* BEGIN *

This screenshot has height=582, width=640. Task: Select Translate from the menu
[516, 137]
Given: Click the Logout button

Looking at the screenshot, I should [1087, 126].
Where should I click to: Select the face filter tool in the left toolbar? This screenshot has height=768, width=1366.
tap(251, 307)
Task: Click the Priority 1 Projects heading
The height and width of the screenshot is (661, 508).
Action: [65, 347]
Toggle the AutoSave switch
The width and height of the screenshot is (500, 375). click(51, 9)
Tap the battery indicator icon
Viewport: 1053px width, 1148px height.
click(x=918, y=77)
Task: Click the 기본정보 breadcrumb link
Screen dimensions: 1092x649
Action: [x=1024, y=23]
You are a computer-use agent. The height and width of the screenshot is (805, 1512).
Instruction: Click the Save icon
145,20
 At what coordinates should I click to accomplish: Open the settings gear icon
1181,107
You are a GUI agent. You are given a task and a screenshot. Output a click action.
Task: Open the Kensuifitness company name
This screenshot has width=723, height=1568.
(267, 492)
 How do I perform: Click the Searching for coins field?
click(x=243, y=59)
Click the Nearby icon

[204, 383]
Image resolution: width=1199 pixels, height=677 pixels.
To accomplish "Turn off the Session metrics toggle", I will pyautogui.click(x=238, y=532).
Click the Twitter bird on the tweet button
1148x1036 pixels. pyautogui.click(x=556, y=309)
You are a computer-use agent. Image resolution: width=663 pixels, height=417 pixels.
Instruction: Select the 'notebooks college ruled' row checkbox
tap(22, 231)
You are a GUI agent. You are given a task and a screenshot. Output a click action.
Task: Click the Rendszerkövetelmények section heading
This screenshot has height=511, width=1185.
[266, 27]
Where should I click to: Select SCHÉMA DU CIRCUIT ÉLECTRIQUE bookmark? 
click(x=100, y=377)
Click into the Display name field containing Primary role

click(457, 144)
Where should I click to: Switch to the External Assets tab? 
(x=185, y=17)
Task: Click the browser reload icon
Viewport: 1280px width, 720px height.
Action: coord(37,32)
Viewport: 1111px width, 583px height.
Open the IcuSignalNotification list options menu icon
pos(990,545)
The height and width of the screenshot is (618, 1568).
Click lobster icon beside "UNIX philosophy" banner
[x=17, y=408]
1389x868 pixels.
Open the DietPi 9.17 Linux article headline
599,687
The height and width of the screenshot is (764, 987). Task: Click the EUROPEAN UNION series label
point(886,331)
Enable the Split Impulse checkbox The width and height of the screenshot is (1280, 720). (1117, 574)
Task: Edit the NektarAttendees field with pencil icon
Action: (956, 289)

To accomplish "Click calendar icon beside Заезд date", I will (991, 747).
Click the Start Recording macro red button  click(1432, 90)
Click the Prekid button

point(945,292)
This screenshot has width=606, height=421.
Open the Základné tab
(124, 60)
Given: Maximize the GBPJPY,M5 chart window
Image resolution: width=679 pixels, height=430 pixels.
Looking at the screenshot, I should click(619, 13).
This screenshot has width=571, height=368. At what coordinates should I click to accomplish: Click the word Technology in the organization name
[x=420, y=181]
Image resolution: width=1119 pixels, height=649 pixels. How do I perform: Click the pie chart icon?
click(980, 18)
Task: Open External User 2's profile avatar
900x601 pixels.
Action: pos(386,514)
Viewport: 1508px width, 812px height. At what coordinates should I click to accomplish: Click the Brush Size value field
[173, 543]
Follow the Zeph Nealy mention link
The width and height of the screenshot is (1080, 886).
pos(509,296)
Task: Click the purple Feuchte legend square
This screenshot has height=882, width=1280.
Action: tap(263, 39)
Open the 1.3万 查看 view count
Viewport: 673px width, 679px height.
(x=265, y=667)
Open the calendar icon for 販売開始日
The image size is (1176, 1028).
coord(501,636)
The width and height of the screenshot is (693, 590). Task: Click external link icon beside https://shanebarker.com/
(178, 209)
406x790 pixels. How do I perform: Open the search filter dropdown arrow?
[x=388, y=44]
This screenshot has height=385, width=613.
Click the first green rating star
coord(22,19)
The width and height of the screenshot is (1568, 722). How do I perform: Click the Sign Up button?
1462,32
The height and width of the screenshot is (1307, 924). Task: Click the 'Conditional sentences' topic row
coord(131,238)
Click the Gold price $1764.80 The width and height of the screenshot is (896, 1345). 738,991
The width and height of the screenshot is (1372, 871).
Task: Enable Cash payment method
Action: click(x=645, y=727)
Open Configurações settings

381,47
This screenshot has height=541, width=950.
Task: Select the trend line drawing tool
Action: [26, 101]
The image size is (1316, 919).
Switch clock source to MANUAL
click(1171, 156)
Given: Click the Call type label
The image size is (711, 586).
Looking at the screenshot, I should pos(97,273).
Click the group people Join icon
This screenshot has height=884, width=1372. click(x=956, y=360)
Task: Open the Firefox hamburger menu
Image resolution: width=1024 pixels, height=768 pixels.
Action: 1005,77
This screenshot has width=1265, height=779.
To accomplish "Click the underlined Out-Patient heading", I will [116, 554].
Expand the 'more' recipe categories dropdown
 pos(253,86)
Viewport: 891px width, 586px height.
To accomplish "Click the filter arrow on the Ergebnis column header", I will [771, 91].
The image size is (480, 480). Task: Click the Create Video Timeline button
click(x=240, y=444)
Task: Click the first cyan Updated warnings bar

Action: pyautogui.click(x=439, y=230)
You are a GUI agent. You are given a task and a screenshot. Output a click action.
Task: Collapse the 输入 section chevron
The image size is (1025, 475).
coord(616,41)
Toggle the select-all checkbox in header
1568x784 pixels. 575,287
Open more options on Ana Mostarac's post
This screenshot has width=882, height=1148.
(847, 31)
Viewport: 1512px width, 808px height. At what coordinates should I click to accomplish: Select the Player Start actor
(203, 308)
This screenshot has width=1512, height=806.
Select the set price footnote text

* END *

Work to be completed
Show every line above that contains the word "chart". Case counts.

Task result
Given: Maximize the GBPJPY,M5 chart window
Image resolution: width=1119 pixels, height=649 pixels. How do I perform: Click the pie chart icon?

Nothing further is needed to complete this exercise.